Sob as luzes e trevas de Tchékhov,
eis duas nascidas, agorinha, do forninho…
ESPIRAIS
by Ramiro Conceição
Instruir-se
é uma ascendente
espiral divergente.
Não se instruir
é uma descendente,
convergente.
LAMPARINAS
by Ramiro Conceição
Minha mulher
promoveu-me
ao cargo oficial
de trocador
de lâmpadas.
Porém,
como explicar a ela que sou,
em essência, um acendedor
de lamparinas?
PS: Milton, estou a aguardar as tuas notícias…
Duas versões, uma em prosa, outra em verso.
Ramiro e Milton, querem parar com essa troca de fuxico por email e recadinhos em comentários. Tá uma viadagem só!
Eles só falaram isso pra causar cizânia entre os 6 leitores, isso sim.
Tá bom! Vamos parar.
Ai, Carajo!
Milton, descobriram o nosso caso…
Ai, mi carajo!
Descobriram o nosso caso…
Buenas,
com estou longe o acesso nem sempre é tão simples como em casa. Com eu vejo a pessoa Tchecov, não digo como escritor, pois em nada minha devoção adocionaria ao que já se disse. Eu gosto de enquadrar alguns personagens como pessoas que gostaria de ter como amigos, Aliás vejo como amigos. Tchecov certamente é um deles, apesar da sua economia narrativa ele parec olhar a humanidade com ternura e serenidade. Ele apenas a aceita não a julga e não julgando não toma partido. Conversar num bar com ele deveria ter sido ótimo.
Branco
Você precisa ver minha cara quando falo dele, não tem nada de fofinha, é puro embasbacamento. E você já viu o meu rosto…

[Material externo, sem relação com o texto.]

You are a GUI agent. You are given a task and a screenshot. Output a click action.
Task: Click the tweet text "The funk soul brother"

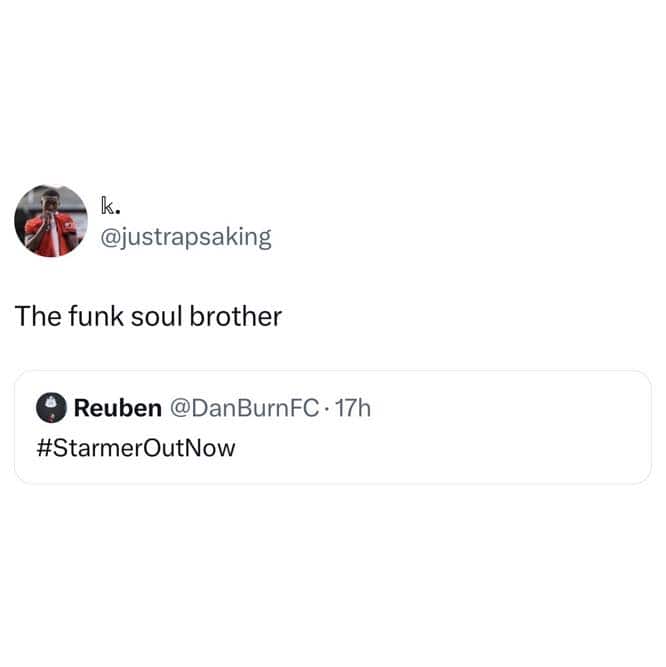(148, 316)
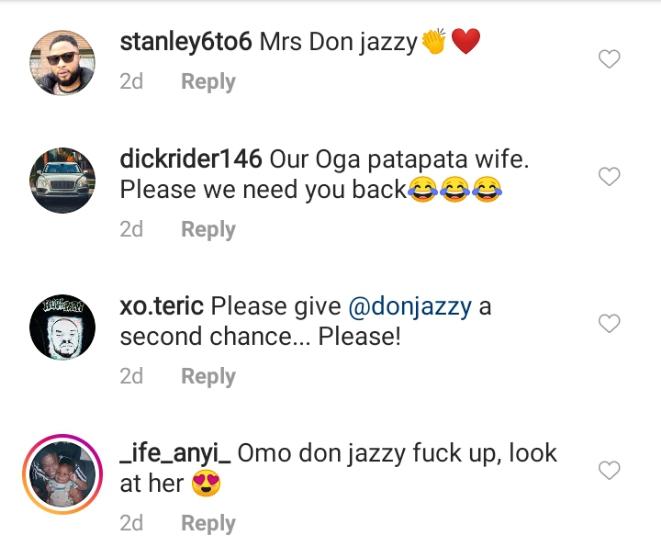
Task: View xo.teric's profile avatar
Action: tap(63, 327)
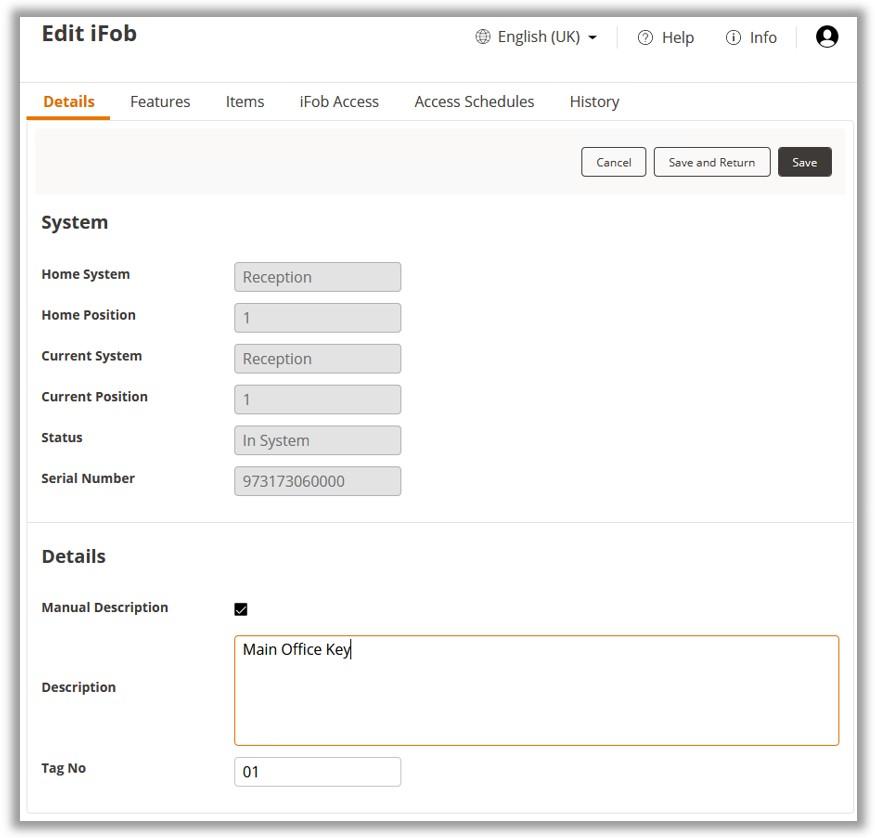Screen dimensions: 875x838
Task: Click the dark Save button
Action: point(804,162)

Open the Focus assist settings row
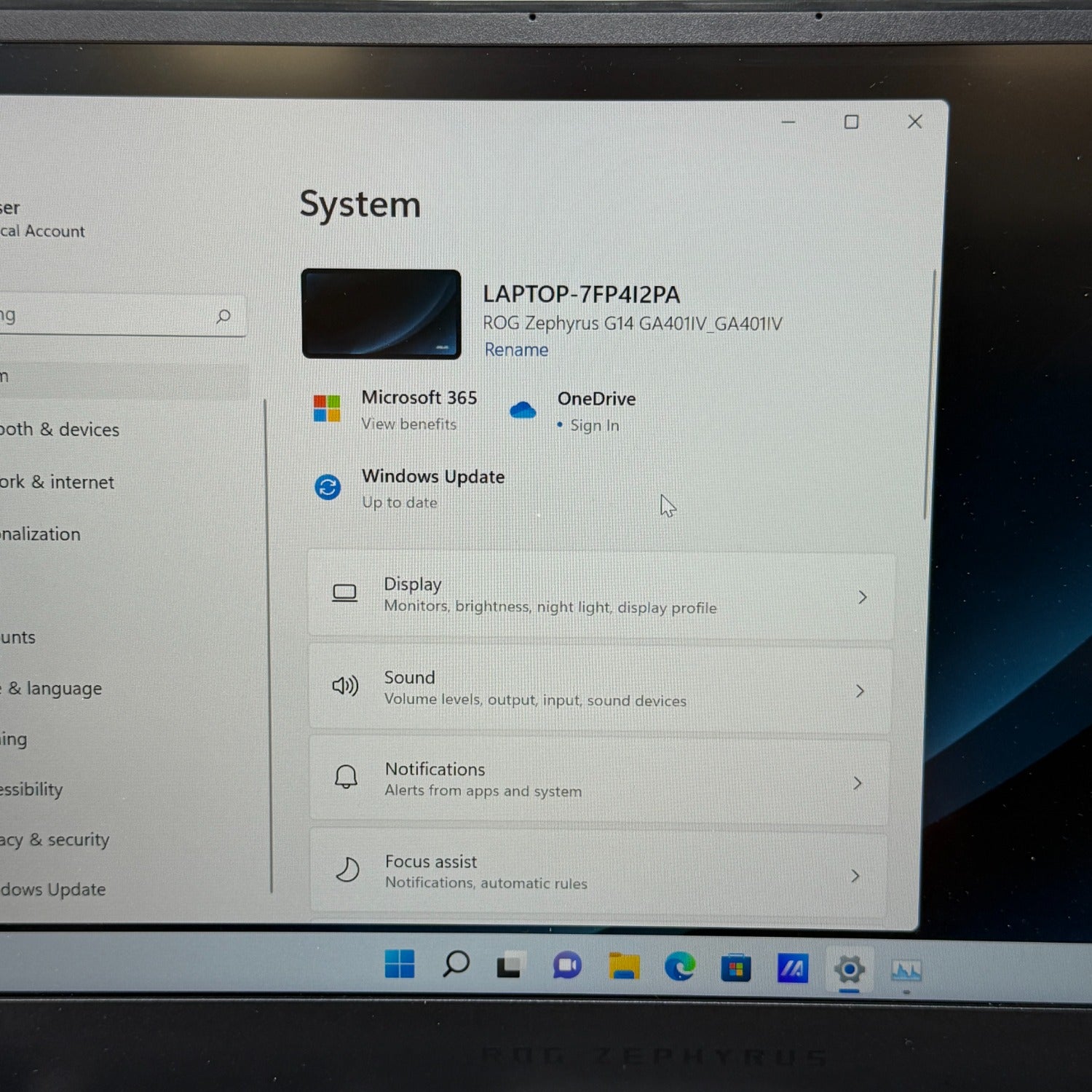598,872
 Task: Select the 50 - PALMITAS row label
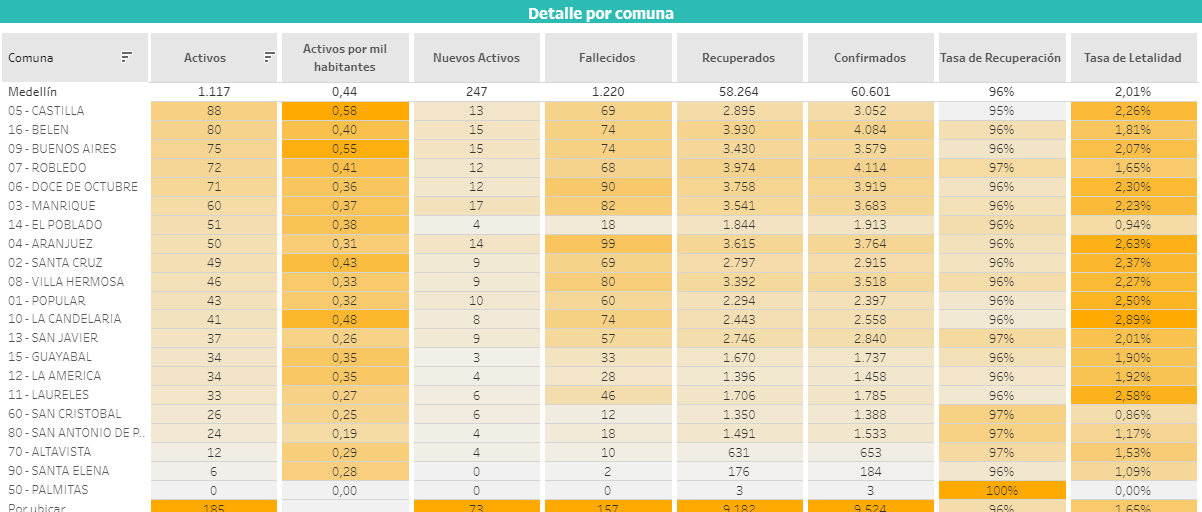tap(48, 490)
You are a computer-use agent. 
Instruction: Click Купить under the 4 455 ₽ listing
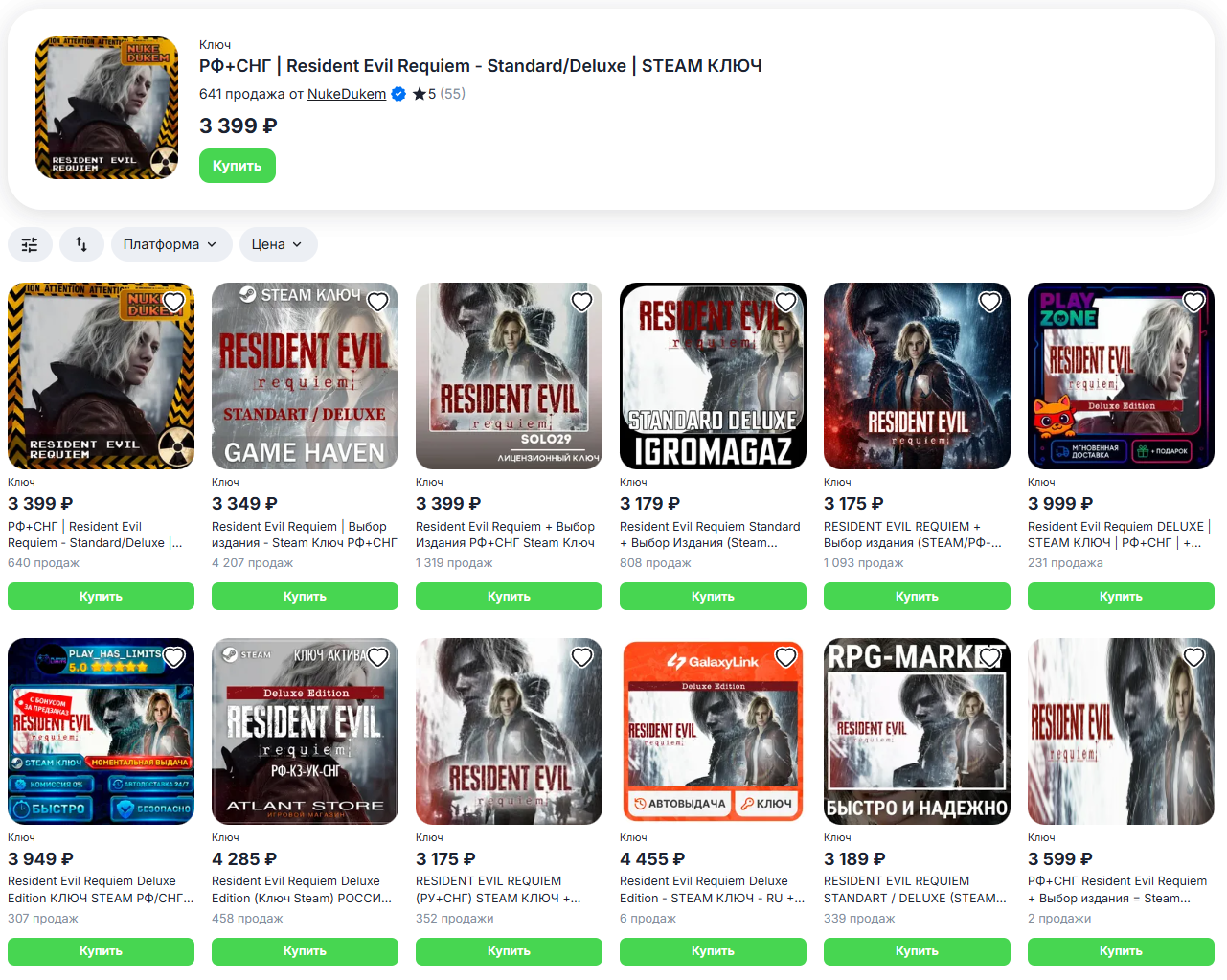tap(713, 951)
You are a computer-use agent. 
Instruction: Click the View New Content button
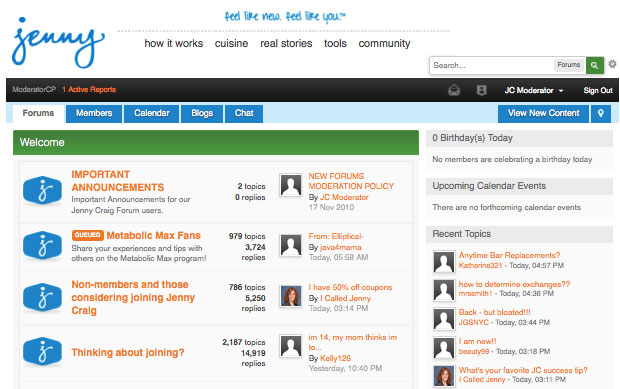pos(543,113)
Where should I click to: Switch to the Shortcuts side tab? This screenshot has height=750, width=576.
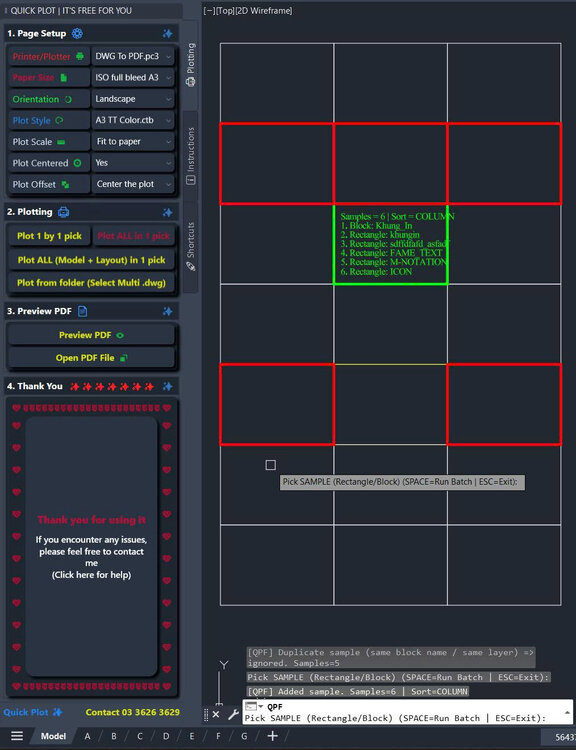coord(190,246)
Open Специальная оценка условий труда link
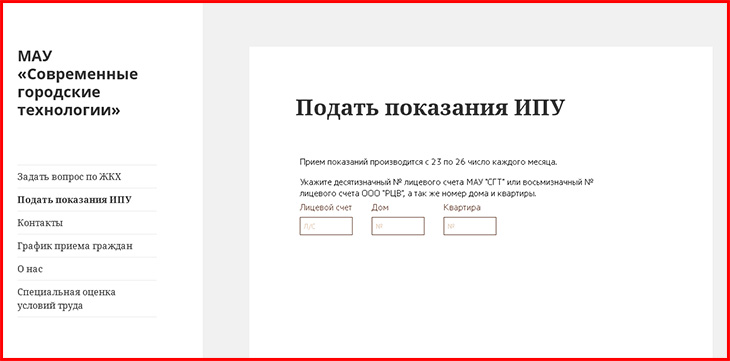Screen dimensions: 730x361 [x=67, y=299]
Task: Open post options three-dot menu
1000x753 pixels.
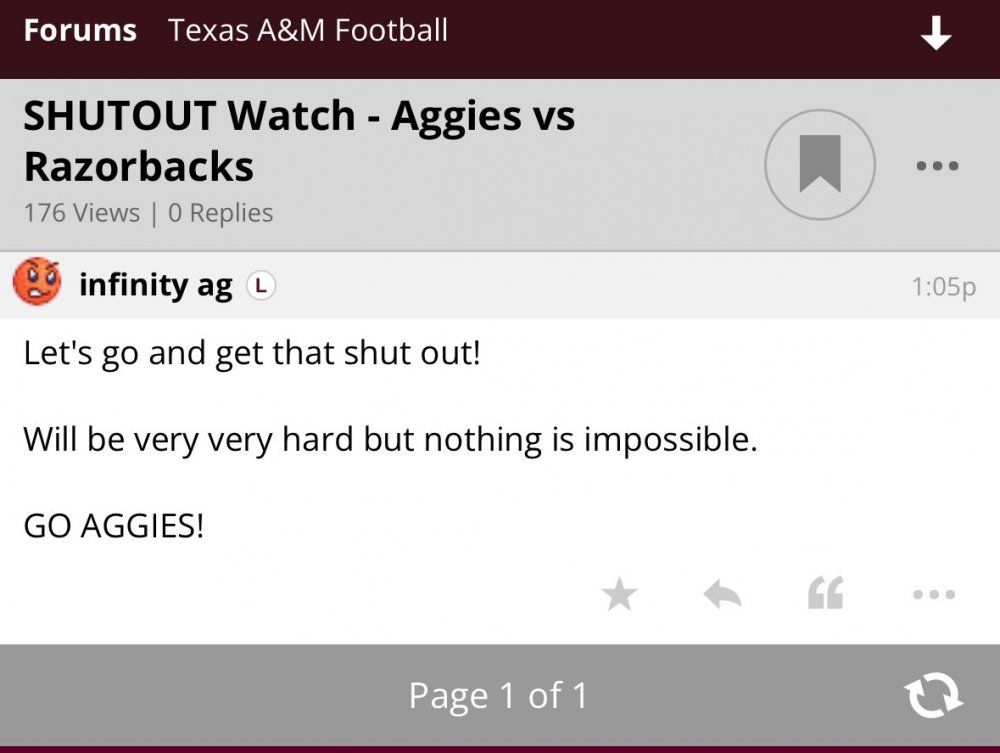Action: (934, 595)
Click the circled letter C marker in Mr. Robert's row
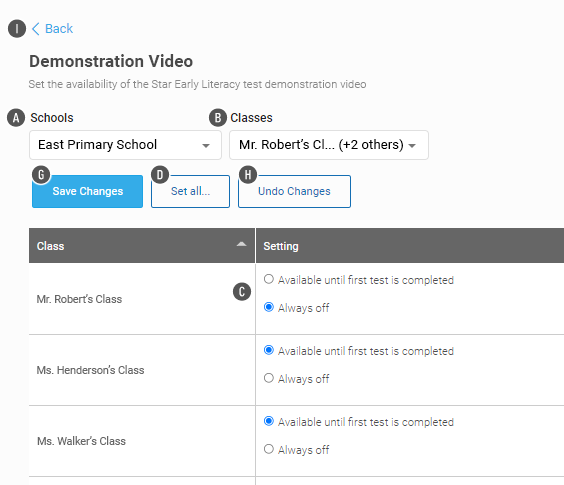Screen dimensions: 564x485 click(x=242, y=291)
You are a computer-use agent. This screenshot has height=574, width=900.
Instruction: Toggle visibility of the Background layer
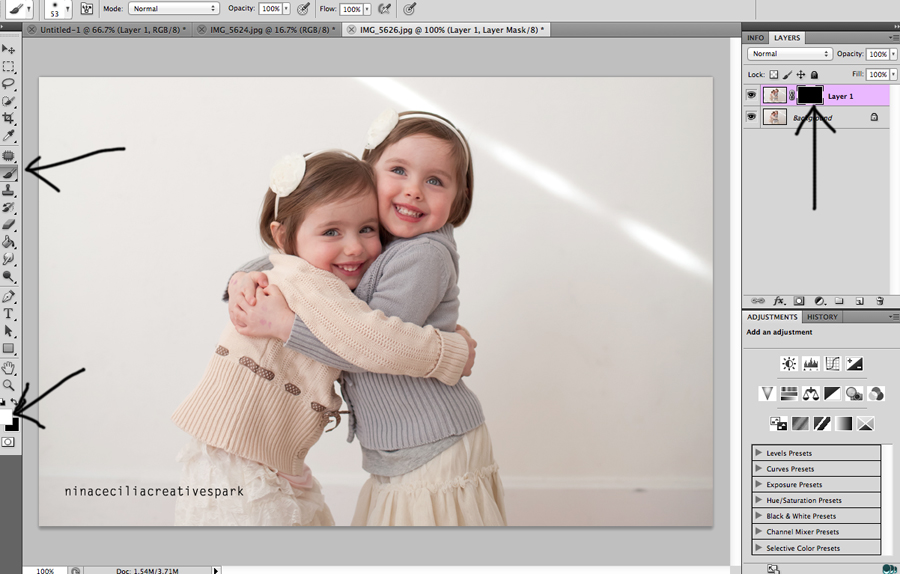752,117
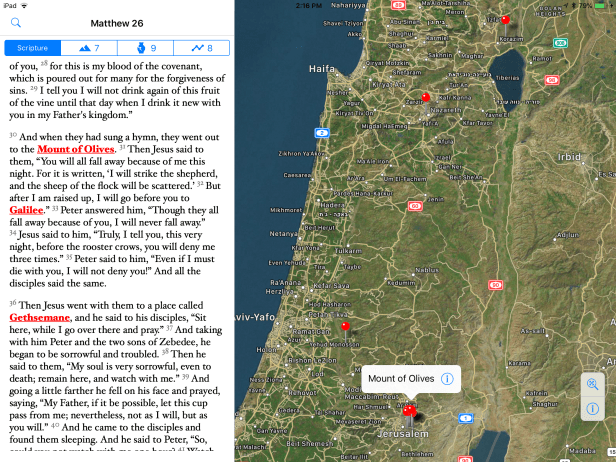Tap the Mount of Olives callout label

click(402, 379)
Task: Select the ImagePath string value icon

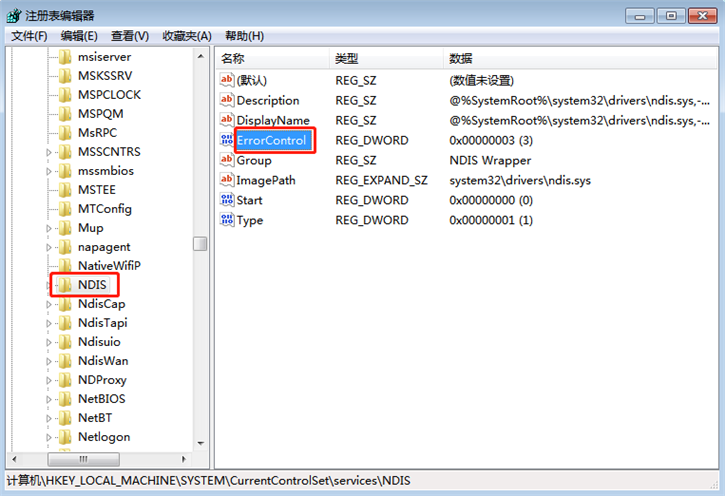Action: [227, 180]
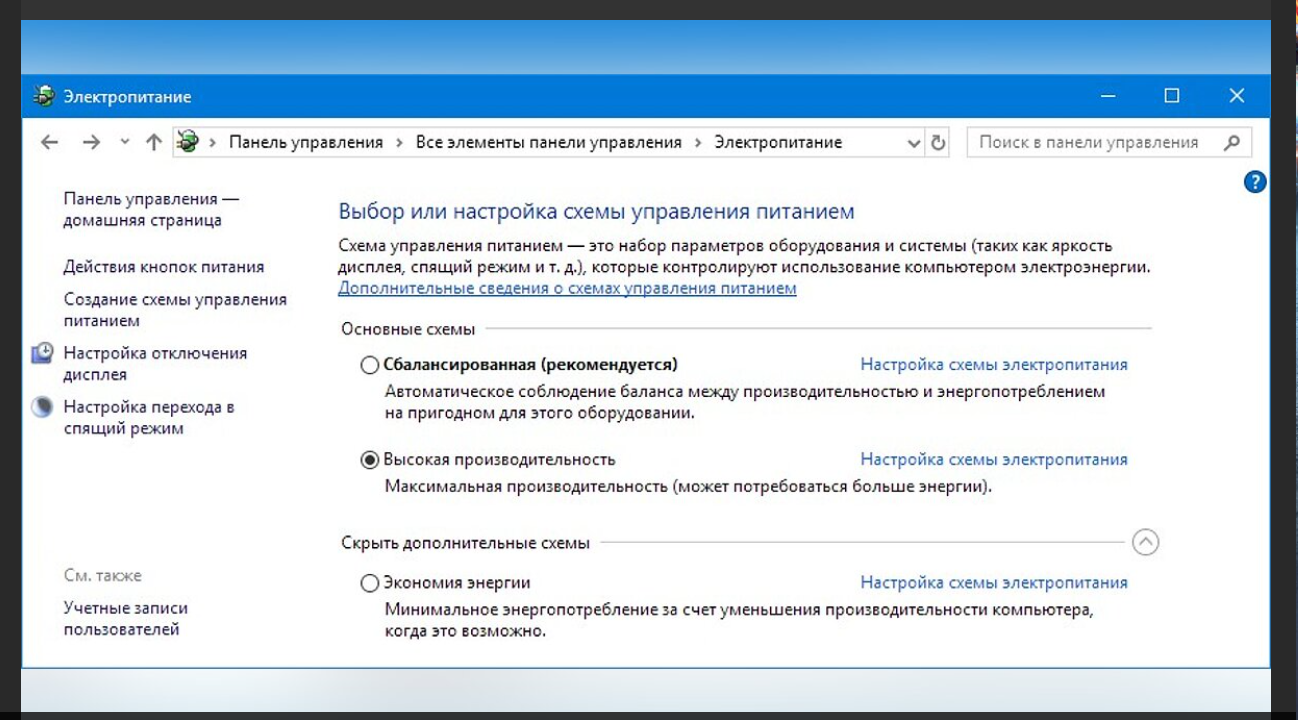The height and width of the screenshot is (720, 1298).
Task: Click the power plug icon in address bar
Action: 187,142
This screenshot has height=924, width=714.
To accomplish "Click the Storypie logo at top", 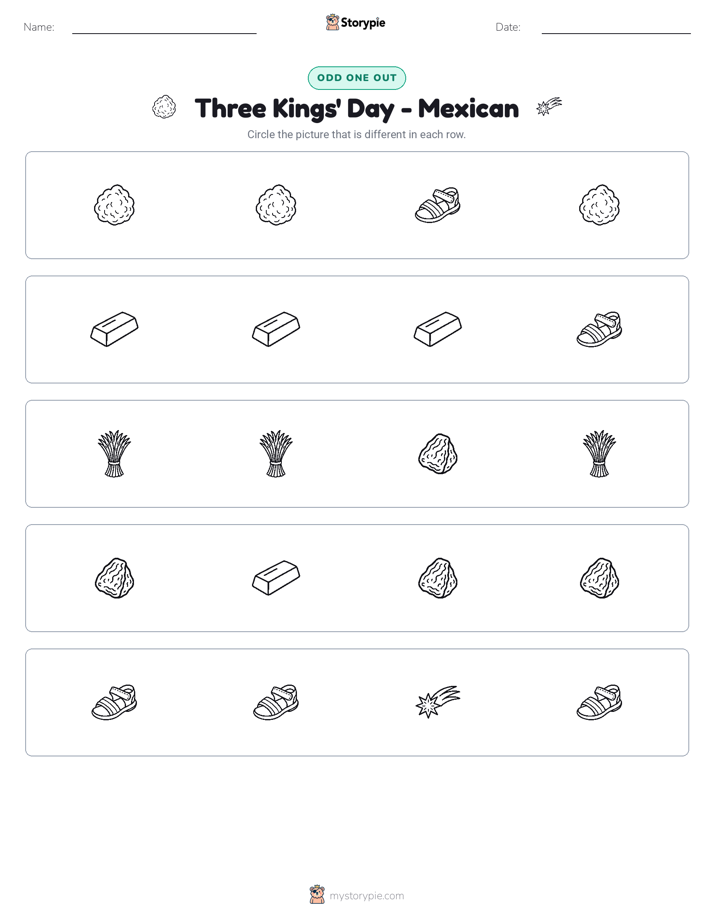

Existe uma compreensão que se dá por meio das palavras. Mas existe também uma compreensão profunda, que se dá por meio do silêncio e do que não é dito. São momentos raros e iluminados; pequenos milagres, talvez. Tchékhov me ensinou isso. (Agora, cabe a questão: se eu percebo isso através do texto de Tchekhov, então também não deixa de ser por meio das palavras, mas escritas; terá a palavra escrita a mesma propriedade inefável que o silêncio?). Dostoiévski alcança a mesma profunda compreensão, mas por outros caminhos (penso que mais pela força do inconsciente e de impulsos pouco razoáveis, mas muito humanos). Seja como for, concordo com Virginia Woolf quando se refere aos autores russos de um modo geral: “Se é entendimento de alma e coração que queremos, onde mais haveremos de encontrá-lo com comparável profundidade?” (Ficção Moderna, in “O valor do riso e outros ensaios”).